-------- Entries supplied

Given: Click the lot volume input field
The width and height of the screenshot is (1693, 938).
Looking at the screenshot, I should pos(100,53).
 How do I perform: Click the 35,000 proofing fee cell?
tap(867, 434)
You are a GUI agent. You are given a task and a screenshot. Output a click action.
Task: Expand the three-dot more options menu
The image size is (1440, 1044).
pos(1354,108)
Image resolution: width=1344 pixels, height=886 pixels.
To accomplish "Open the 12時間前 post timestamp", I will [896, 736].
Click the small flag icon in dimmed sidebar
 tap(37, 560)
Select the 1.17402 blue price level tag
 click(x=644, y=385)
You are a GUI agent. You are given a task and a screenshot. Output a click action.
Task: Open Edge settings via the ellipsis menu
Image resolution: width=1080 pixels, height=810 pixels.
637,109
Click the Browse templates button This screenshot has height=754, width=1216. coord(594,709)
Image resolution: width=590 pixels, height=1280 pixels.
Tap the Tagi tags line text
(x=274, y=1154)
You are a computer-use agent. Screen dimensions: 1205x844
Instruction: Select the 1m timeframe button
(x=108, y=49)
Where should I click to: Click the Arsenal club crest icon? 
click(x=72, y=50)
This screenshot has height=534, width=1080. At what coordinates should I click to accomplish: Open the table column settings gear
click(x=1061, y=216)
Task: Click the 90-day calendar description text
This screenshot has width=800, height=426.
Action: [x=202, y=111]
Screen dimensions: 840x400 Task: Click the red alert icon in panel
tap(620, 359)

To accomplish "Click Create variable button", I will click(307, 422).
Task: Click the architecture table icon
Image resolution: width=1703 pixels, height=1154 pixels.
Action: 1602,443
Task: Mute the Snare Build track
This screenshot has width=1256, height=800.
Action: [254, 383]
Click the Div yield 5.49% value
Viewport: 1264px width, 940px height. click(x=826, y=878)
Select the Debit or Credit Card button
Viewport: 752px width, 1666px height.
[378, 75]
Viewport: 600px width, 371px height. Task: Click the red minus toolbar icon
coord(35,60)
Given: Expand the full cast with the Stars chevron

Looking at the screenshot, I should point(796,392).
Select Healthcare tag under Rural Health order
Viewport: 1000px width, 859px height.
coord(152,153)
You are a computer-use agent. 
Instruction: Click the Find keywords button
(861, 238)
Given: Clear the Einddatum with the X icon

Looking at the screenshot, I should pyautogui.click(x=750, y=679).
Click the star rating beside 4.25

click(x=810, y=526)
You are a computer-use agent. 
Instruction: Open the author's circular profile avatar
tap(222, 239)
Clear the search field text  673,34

----------------

* **Exercise objective**
What are the lines above, starting at the one with "Click the small flag icon in dimmed sidebar" and ending at the one with "Task: Click the architecture table icon"? Give them again exactly, and only them.

* **Reply to the exercise**
Click the small flag icon in dimmed sidebar
 tap(37, 560)
Select the 1.17402 blue price level tag
 click(x=644, y=385)
You are a GUI agent. You are given a task and a screenshot. Output a click action.
Task: Open Edge settings via the ellipsis menu
Image resolution: width=1080 pixels, height=810 pixels.
637,109
Click the Browse templates button This screenshot has height=754, width=1216. coord(594,709)
Image resolution: width=590 pixels, height=1280 pixels.
Tap the Tagi tags line text
(x=274, y=1154)
You are a computer-use agent. Screen dimensions: 1205x844
Instruction: Select the 1m timeframe button
(x=108, y=49)
Where should I click to: Click the Arsenal club crest icon? 
click(x=72, y=50)
This screenshot has height=534, width=1080. At what coordinates should I click to accomplish: Open the table column settings gear
click(x=1061, y=216)
Task: Click the 90-day calendar description text
This screenshot has width=800, height=426.
Action: [x=202, y=111]
Screen dimensions: 840x400 Task: Click the red alert icon in panel
tap(620, 359)

To accomplish "Click Create variable button", I will click(307, 422).
Task: Click the architecture table icon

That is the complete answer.